第二章 答えの出ない問いと、明日の朝食のあいだで
あの夜から、何度か同じ時間に台所に立った。麦茶ではなく、温かいほうじ茶を淹れることが増えた。父が好きだった銘柄だ。スーパーで見かけて、なんとなく買ってしまった。
「ある」とも「ない」とも言えないと聞いて、不思議と少し肩の力が抜けた。白黒つけてもらえると思っていたわけではない。でも、「わからないままでいい」と言われたのは、初めてだったかもしれない。
ただ、わからないままでは、私はこれからどう過ごせばいいのだろう。仏壇に手を合わせる意味はあるのだろうか。お盆に「帰ってくる」と言われても、信じきれない自分が手を合わせるのは、嘘くさくないだろうか。
朝の光のなかで、別の声が加わる
アキ:「それ、めちゃくちゃわかるよ。『信じてないのに形だけやるのって、なんか失礼じゃない?』って思っちゃうんだよね。私もおばあちゃんが亡くなったとき、同じこと考えた」
相談者:「そう、まさにそれです。母は自然に手を合わせているのに、私はどこか『やっているふり』をしている気がして」
サキ:「そう感じるのは、おかしなことじゃないですよ。むしろ、それだけ真剣に向き合ってきた証拠ですよね。私も以前、同じようなことで悩んだことがあって。そのとき気づいたのは、手を合わせる行為って亡くなった人のためだけじゃないんだなってことでした」
相談者:「私のため、ということですか」
サキ:「うまく言えないんですけど、台所で湯気の立つお茶を見ながら『お父さん、これ好きだったな』って思うその一瞬のために、仏壇という場所があるのかもしれない、って。

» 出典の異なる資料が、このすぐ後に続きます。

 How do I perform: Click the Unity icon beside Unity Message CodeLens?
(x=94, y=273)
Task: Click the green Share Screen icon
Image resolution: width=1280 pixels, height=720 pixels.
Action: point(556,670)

信じる、信じないの前に、思い出すための装置みたいなものとして」
アキ:「あ、それわかる。スマホのホーム画面に推しの写真置いとくみたいな感じかも。別にそこに本人がいるわけじゃないけど、目に入るたびに『いるな』って感じるみたいな」
ケンゴ:「比喩としては軽く聞こえるかもしれないが、本質は外していないと思う。儀礼や習慣には、合理性とは別の機能がある。心理学では『行動が感情を呼び起こす』ことが知られている。手を合わせるという身体動作が先にあり、追悼の感情があとから整っていく、そういう順序もありうるだろう」
シオンが、湯気の向こうから問いかける
シオン:「あなたは『信じきれない自分が手を合わせるのは嘘くさい』と言った。でも、それは本当に嘘なのだろうか。信じきれないまま、それでも手を合わせたいと思うあなたの心の動きは何かを偽っているのではなく、むしろ、何かを大切にしようとしているのではないだろうか」
相談者:「……大切にしようと、している」
シオン:「信仰というのは、『百パーセント信じている状態』のことではないのかもしれない。信じたい気持ちと疑う気持ちの両方を抱えながら、それでも何かに向かって手を合わせる ― その行為そのものを、昔の人は『祈り』と呼んだのではないだろうか」
気づきのセクション――「信じる」の解像度を上げてみる
私たちはつい、「信じる/信じない」を二択で考えてしまう。けれど、日常の中の「信じる」はもっと曖昧で、もっと柔らかい。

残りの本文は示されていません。